Naturalmente oggi è ancora tutto maledettamente più difficile, dopo quello che è successo con gli orrori scatenati da Hamas contro i civili israeliani.

«Vero. Ma tutti oggi auspichiamo che si arrivi anche alla nascita di uno stato palestinese capace di viverre in pace con Israele. Naturalmente le atrocità commesse con le stragi di civili e il rapimento degli ostaggi hanno determinato un ulteriore passo indietro sul percorso della pace. Ma tornando alla sua domanda, a cosa mi preoccupa, c’è anche dell’altro».

Che cosa?

«I cattivi maestri».

A chi si riferisce, prefetto?

«Certi episodi che abbiamo registrato nelle università, seguiti poi anche da un appello di oltre tremila docenti a boicottare le istituzioni di ricerca israeliane ricordano da vicino a ciò che accadeva durante il periodo del terrorismo negli annidi piombo in Italia, quando su certe cattedre salivano, appunto, quei cattivi maestri».

Lei è napoletano. C’è qualcosa in particolare che l’ha colpita di più in questi giorni sul fronte dell’antisemitismo dichiarato a Napoli?

«Ho trovato decisamente negativa l’occupazione dell’Università Orientale, con un atteggiamento deprecabile di studenti e docenti. O meglio, per essere ancora più chiari: al netto della chiara presa di distanza del rettore Tottoli, che ha stigmatizzato il fatto, alla occupazione da parte degli studenti e seguito il silenzio del corpo docente.
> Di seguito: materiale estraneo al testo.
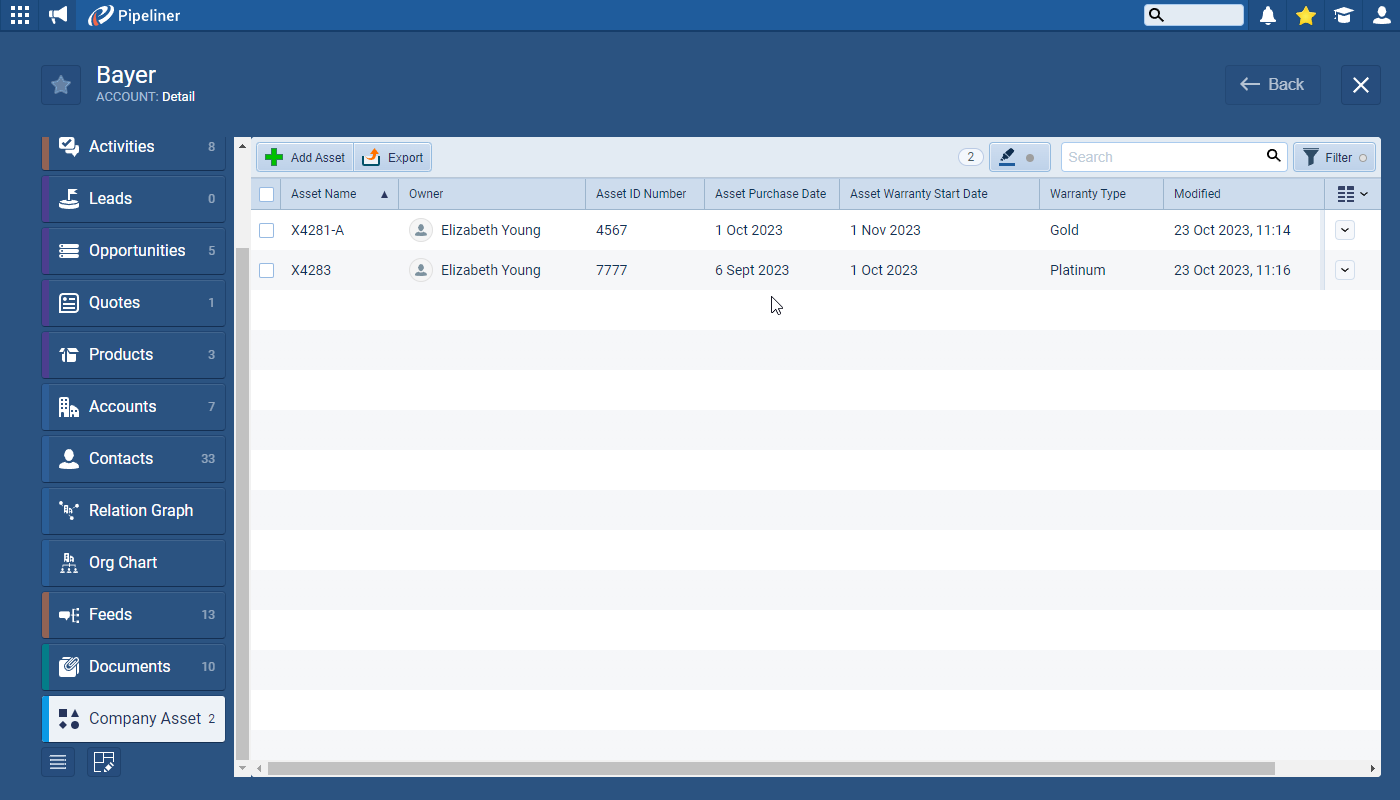Tick the select-all checkbox in table header
Image resolution: width=1400 pixels, height=800 pixels.
(266, 194)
A quell’episodio, poi, se ne sono aggiunti altri, a cominciare dall’occupazione del Liceo Vico».

E che cosa l’ha amareggiata di più?

«In generale, la disattenzione e direi quasi totale estraneità dell’opinione pubblica: non c’è stato, a quel che ho visto, nessuno che si sia ricordato delle sofferenze e dell’altissimo prezzo pagato già nel passato in città come Napoli e Roma dalle Comunità ebraiche. Comunità che sono state costrette a sopportare nell’indifferenza tante sofferenze. Mi lasci fare a questo proposito anche un’altra riflessione su Napoli».

Prego.

«Nessuno ha ricordato in tutti questi anni un grande ebreo napoletano: Giorgio Ascarelli, che oltre ad essere l’imprenditore che fondò il Calcio Napoli, fu anche un grande e generoso filantropo capace di fare tanto per la città e peri napoletani. Ora so che, finalmente, c’è un’associazione che si sta occupando di recuperare e onorare la sua memoria, anche con iniziative di restauro del cimitero israelita dove è sepolto. Ma Ascarelli avrebbe meritato il supporto di tutta la città e delle sue istituzioni. E ancora oggi aspettiamo che gli venga intestata una strada o una piazza».

Restando sul piano sportivo: che cosa pensa del fatto che dopo i massacri del 7 ottobre nessuna istituzione calcistica abbia avuto la sensibilità di onorare la memoria di quei morti innocenti con un minuto di silenzio negli stadi?

«Mi sarei aspettato quel minuto di raccoglimento, per le vittime innocenti e per i civili presi in ostaggio. Non c’è stato, e dunque si è persa una buona occasione. Io sono stato procuratore federale della Figc, e ricordo che una volta esaminammo il caso di una partita di calcio anticipata da un minuto di silenzio per onorare la morte di un noto capotifoso pregiudicato. Se penso all’occasione mancata per gli israeliani caduti per mano dei terroristi, resto senza parole».